[Pointing records for text and elements]

⟨

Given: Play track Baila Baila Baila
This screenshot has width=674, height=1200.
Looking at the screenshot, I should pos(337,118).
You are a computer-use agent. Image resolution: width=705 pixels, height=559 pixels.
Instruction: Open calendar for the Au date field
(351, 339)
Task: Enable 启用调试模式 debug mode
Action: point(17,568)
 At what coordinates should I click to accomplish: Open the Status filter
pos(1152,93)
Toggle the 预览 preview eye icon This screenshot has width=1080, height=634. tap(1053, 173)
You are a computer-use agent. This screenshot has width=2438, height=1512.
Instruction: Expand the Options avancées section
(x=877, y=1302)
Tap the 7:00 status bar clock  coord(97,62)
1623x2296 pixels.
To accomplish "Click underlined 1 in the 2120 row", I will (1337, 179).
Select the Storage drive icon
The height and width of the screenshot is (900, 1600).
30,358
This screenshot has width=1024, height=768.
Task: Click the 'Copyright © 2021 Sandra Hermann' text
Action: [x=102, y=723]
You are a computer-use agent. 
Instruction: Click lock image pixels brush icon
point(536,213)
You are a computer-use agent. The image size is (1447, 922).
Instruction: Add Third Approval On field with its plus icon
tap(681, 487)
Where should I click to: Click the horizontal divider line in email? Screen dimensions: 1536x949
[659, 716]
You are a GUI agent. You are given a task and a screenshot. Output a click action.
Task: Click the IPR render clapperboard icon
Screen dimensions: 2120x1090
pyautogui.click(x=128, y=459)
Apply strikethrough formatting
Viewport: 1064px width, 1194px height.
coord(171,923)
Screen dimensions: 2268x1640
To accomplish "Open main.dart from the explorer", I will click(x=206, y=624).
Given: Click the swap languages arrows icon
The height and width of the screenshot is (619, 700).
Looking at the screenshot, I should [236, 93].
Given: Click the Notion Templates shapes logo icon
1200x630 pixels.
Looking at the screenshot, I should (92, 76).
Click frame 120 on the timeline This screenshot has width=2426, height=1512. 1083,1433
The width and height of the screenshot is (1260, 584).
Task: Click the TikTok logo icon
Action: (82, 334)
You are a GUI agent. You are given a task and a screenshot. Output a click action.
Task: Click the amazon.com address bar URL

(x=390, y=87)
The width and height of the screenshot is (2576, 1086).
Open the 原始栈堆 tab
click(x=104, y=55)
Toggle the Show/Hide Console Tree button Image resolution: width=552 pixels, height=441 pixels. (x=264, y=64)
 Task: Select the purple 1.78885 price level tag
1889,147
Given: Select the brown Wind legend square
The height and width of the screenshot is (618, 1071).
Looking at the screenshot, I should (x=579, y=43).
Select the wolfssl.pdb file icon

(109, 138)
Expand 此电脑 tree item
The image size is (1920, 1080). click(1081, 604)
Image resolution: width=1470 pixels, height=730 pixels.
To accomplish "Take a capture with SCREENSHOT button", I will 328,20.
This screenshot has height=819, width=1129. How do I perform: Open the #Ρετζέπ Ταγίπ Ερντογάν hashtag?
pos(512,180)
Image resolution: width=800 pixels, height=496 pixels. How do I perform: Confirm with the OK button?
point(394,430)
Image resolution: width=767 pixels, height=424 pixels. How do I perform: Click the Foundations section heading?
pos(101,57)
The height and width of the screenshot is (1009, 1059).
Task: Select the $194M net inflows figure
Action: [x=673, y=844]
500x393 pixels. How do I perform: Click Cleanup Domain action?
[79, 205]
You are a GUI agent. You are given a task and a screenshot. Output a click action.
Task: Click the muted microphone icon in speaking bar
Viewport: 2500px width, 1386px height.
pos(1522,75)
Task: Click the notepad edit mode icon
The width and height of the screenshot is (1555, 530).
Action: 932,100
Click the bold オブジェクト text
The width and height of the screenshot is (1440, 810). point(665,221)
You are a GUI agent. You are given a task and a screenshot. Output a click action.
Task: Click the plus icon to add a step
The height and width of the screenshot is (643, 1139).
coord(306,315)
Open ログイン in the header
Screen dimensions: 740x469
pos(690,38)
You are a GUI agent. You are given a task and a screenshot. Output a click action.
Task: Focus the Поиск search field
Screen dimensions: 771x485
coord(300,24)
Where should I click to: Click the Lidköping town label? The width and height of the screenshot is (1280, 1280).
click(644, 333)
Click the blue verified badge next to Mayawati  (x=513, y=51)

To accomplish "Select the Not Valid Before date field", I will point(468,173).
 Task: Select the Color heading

⟩

= STATED TASK =
Reproduce the records from the line containing "Screen dimensions: 2268x1640" through the line containing "Looking at the screenshot, I should [236, 93].", including both of those lines.

= WRITTEN RESPONSE =
Screen dimensions: 2268x1640
To accomplish "Open main.dart from the explorer", I will click(x=206, y=624).
Given: Click the swap languages arrows icon
The height and width of the screenshot is (619, 700).
Looking at the screenshot, I should [236, 93].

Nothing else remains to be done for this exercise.